O controle de potência – já aplicado em redes de 2ª e 3ª geração – tem alto potencial para melhoria do desempenho de redes móveis.

Os principais benefícios são:

1. Pode reduzir a interferência no uplink e no downlink e, portanto, aumenta a capacidade das redes.

2. Além disso, ajuda a manter baixo o consumo de energia do uplink, aumentando assim o tempo de espera do UE.

3. Além disso, do ponto de vista EMC (Compatibilidade Eletromagnética), pode melhorar consideravelmente a situação.

Princípio: A potência de transmissão é adaptada para atingir a QoS desejada (BLER/BER). Esta adaptação é necessária uma vez que o canal de propagação está sujeito a diversas condições, que geralmente variam no espaço e/ou tempo, por ex.
• caminho perdido
• registrar desvanecimento normal
• desbotamento de curto prazo
• Velocidade UE
• localização (externa, interna, dentro do carro) etc.

O controle de potência do downlink determina a energia por elemento de recurso (EPRE).
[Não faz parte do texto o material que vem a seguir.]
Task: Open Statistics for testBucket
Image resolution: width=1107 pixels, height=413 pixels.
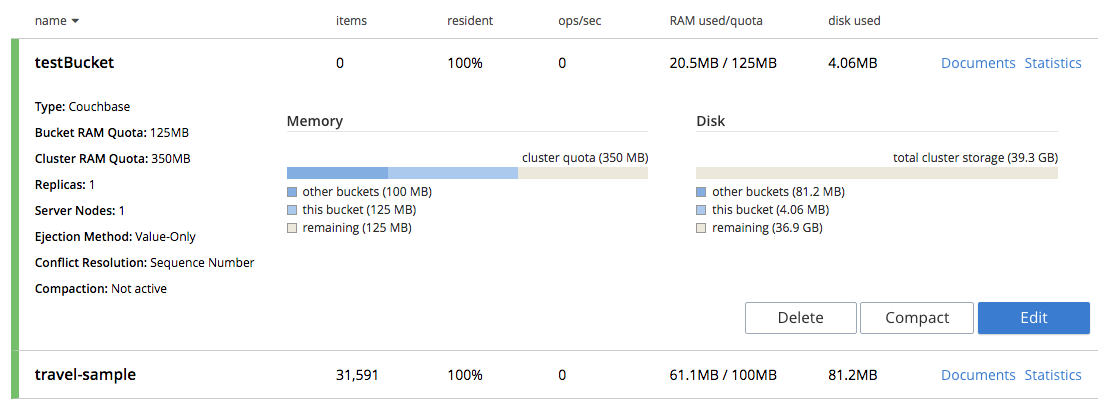Action: (x=1053, y=63)
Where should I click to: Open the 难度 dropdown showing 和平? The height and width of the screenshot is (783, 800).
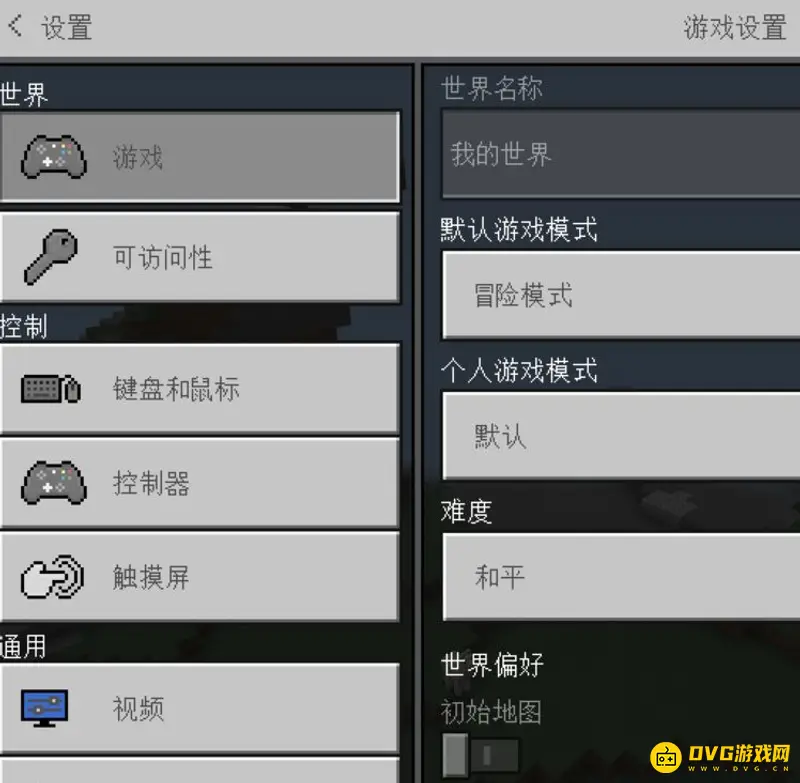click(621, 577)
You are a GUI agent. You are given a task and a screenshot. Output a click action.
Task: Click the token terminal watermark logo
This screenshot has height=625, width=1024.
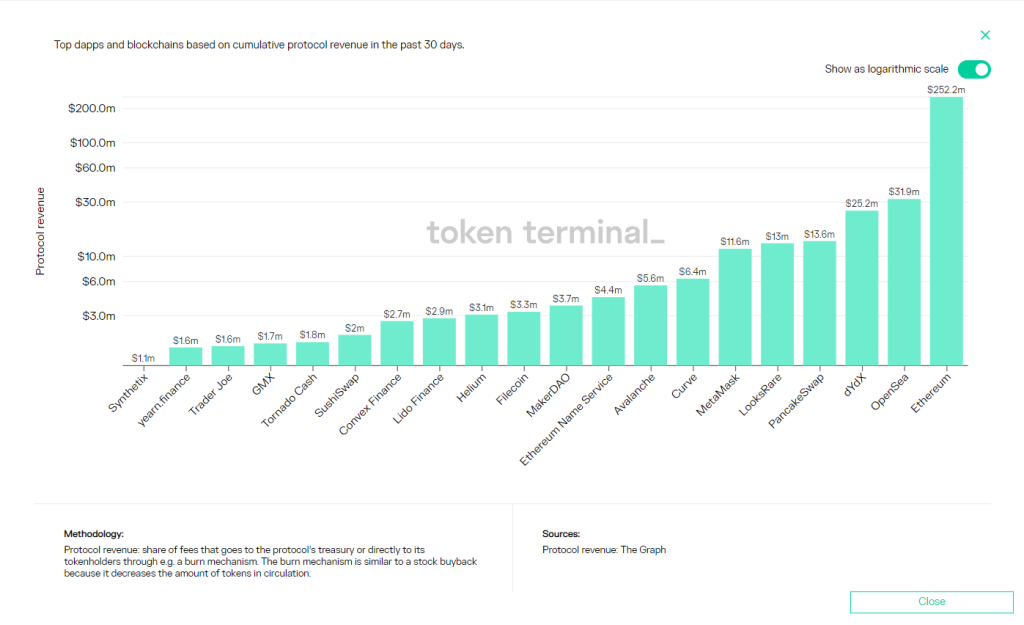(545, 232)
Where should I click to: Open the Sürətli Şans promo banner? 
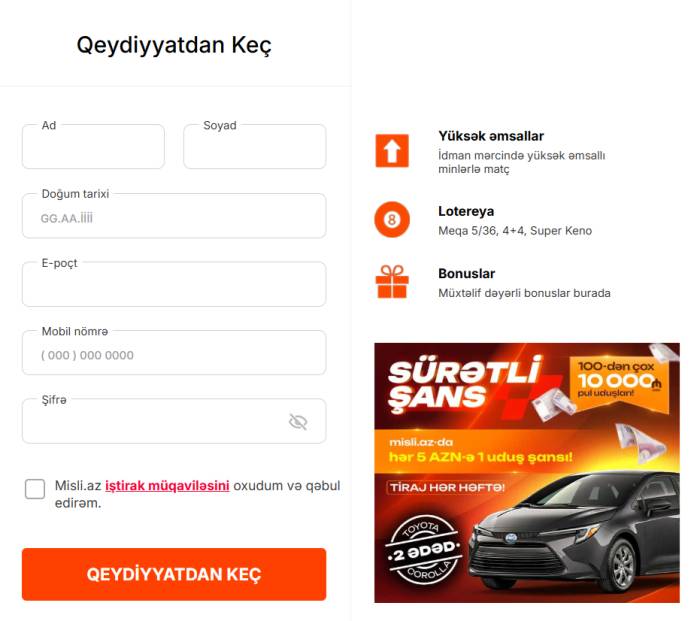[x=527, y=473]

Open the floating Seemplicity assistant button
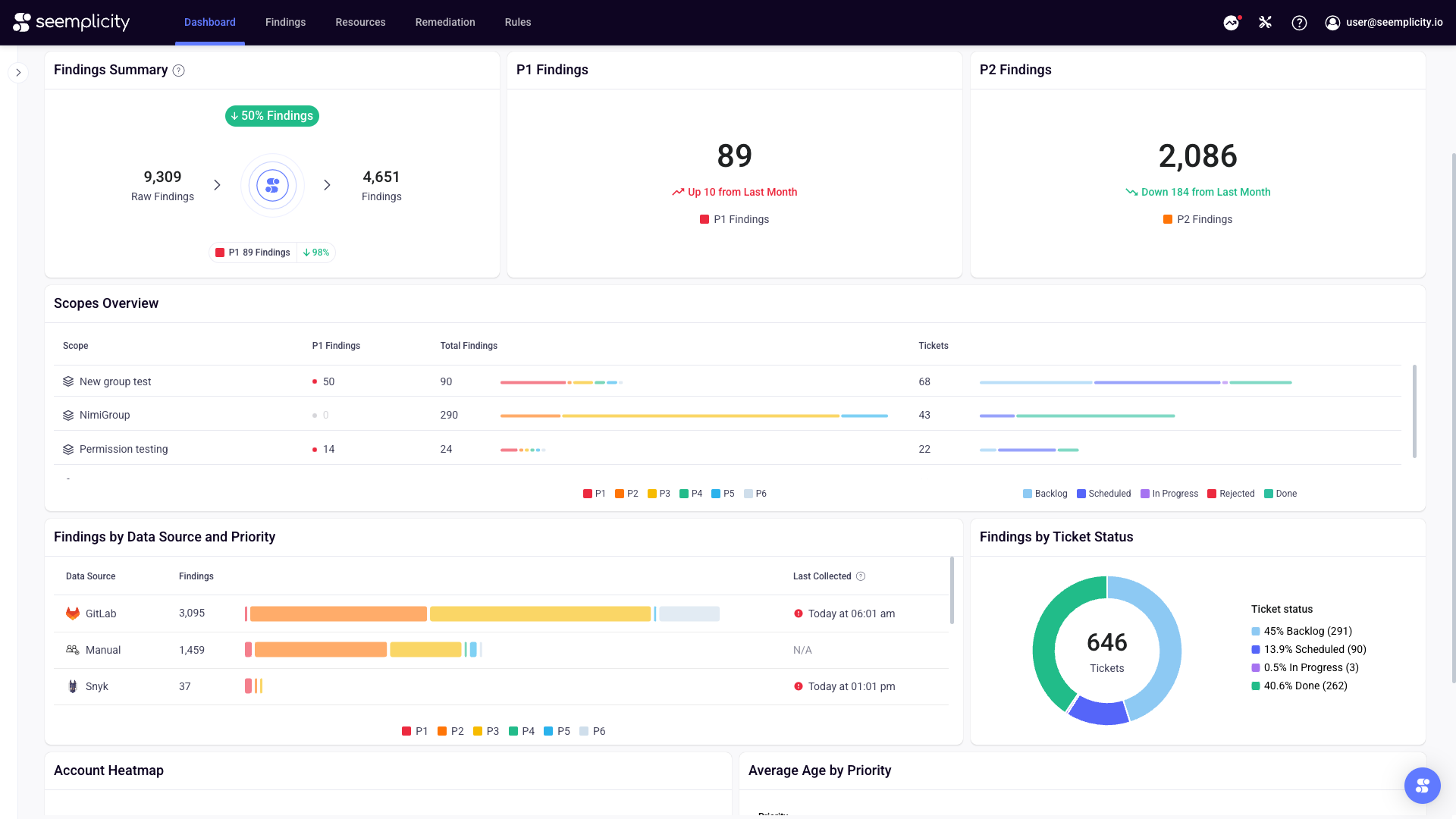click(1422, 785)
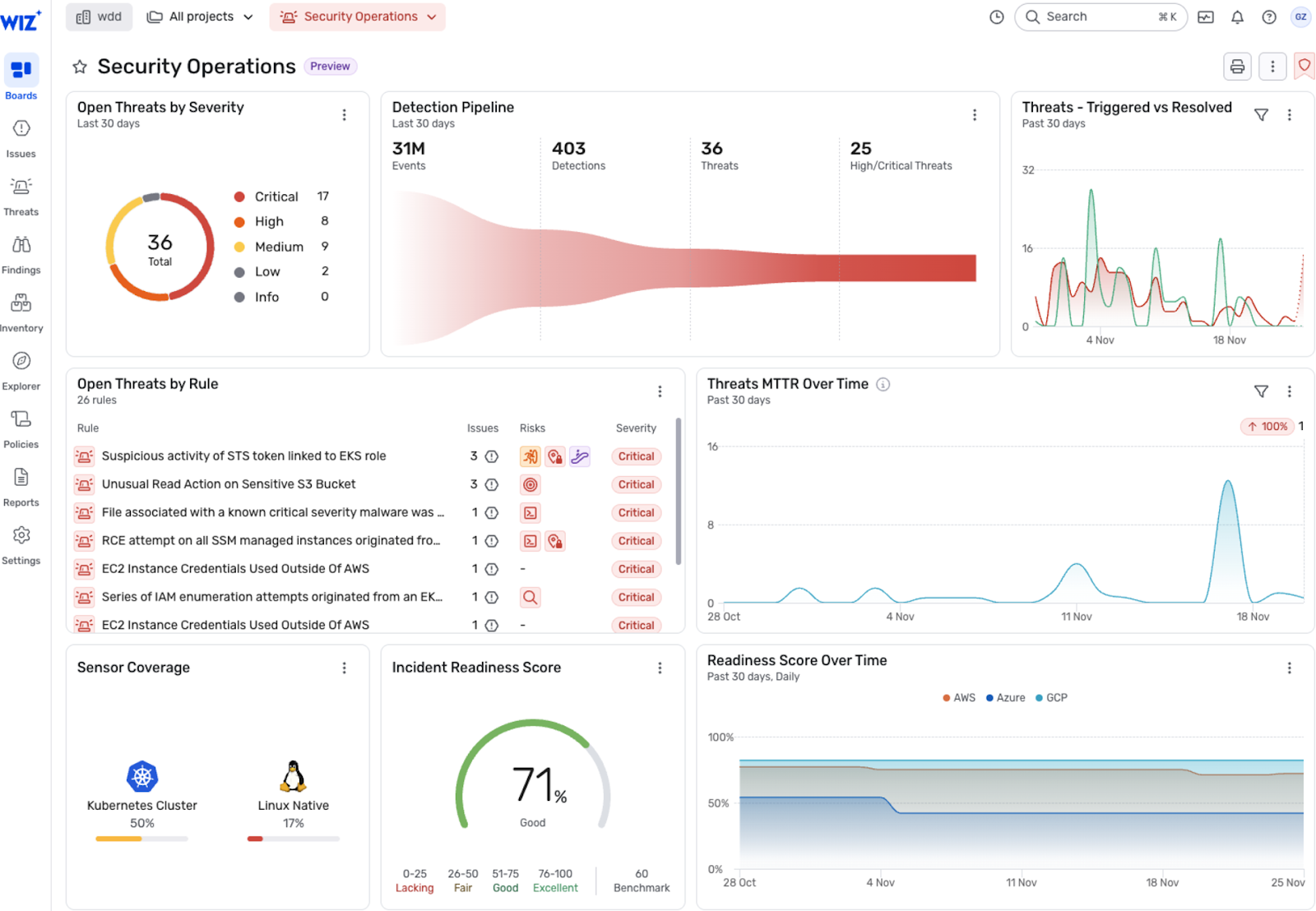Image resolution: width=1316 pixels, height=911 pixels.
Task: Open the Threats section in the sidebar
Action: pyautogui.click(x=21, y=196)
O termo energia do elemento de recurso denota a energia antes da inserção do CP. O termo energia do elemento de recurso também denota a energia média obtida em todos os pontos da constelação para o esquema de modulação aplicado.

Controle de potência de uplink determina a potência média sobre um símbolo DFT-SOFDM no qual o canal físico é transmitido. Em contraste com a UTRAN baseada em WCDMA, no entanto, os requisitos para o controlo de potência UL são mais relaxados, uma vez que não existe um problema semelhante de perto-distante da UTRAN. Comparado com UTRAN, o controle de potência UL é mais lento. O PUSCH e o PUCCH estão sujeitos a um algoritmo combinado de controle de potência de malha aberta e fechada, ou seja, para controlar a potência de transmissão para canais UL, uma combinação de um método aberto (entrada: pathless, sysinfo e sinalização) e de malha fechada (TPC) é usado.

Um indicador de sobrecarga (OI) em toda a célula e um indicador de alta interferência (HII) para controlar a interferência UL são trocados por X2. É dada uma indicação de quais PRBs um agendador eNodeB aloca para UEs de borda de célula e, portanto, serão mais sensíveis à interferência entre células.